Esta columna de SEMANA se ha convertido para mí en un desahogo cada siete días. Es la válvula de escape que, como a las calderas y los motores de vapor, me permite resollar durante unas horas sin que se me revienten los empaques ni se me quemen los pistones.
Cuando siento que ya estoy hasta aquí de esa trilladora diaria de noticias, cuando ya uno no aguanta más asaltos, violencia policías muertos declaraciones del ministro de Hacienda sobre el Fondo Monetario Internacional, estallidos terroristas contra las torres eléctricas, secuestros de aviones en el Medio Oriente y más homenajes a Gardel -que cada día canta mejor pero tiene la desventaja de que no cambia el repertorio- entonces me encierro en la oficina, apago el radio, boto los periódicos, desconecto el teléfono y me siento a la máquina.
En ese momento, y durante unos cuantos minutos, mi vida se vuelve un oasis. Un remanso. Se pueden ir a la quinta porra las amenazas de Reagan de invadir a Nicaragua. Sí señores: ya sé que eso se llama escapismo. Pero es que yo también tengo derecho a resoplar tranquilo un ratico a la semana. Y a divertirme mientras escribo unas cuantas pendejadas sobre el barrilete, sobre la brisa, sobre la mejor manera de preparar un patacón, sobre la inmortalidad del cangrejo o sobre la innegable importancia de la harina en la elaboración del pan.
Lo malo es que a veces hay gente que toma este entretenimiento demasiado en serio. Eso es, exactamente lo que me acaba de pasar con una señora de Medellín que me envía una carta iracunda y ofendida porque yo dije alguna vez en esta página que el cine me tiene sin cuidado porque es un espectáculo fugaz, pasajero y superficial.

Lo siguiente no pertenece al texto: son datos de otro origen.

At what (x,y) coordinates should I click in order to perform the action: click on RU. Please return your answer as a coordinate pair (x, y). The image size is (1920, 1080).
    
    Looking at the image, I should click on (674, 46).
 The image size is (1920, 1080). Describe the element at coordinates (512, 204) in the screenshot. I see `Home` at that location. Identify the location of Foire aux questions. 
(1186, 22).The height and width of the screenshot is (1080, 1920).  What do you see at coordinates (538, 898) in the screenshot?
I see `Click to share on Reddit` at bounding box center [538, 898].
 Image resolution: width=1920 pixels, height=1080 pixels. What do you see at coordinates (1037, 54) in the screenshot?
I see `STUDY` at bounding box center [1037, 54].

La furiosa dama, naturalmente, me hace víctima de una larga conferencia escrita sobre la importancia del séptimo arte en la vida contemporánea y en el desarrollo de la sociedad. Como si yo no supiera quién fue Griffith, de qué tamaño era el talento de Hitchcock o lo que fue capaz de hacer Wells con la historia del ciudadano Kane.
Lo que pasa, mi querida señora, es que tengo un motivo secreto, casi vergonzoso y terrible para desconfiar del cine. Me ocurrió algo verdaderamente monstruoso de lo que siempre me he negado a hablar. Ahora voy a revelarlo en busca del perdón suyo y de la comprensión de los que aman las películas.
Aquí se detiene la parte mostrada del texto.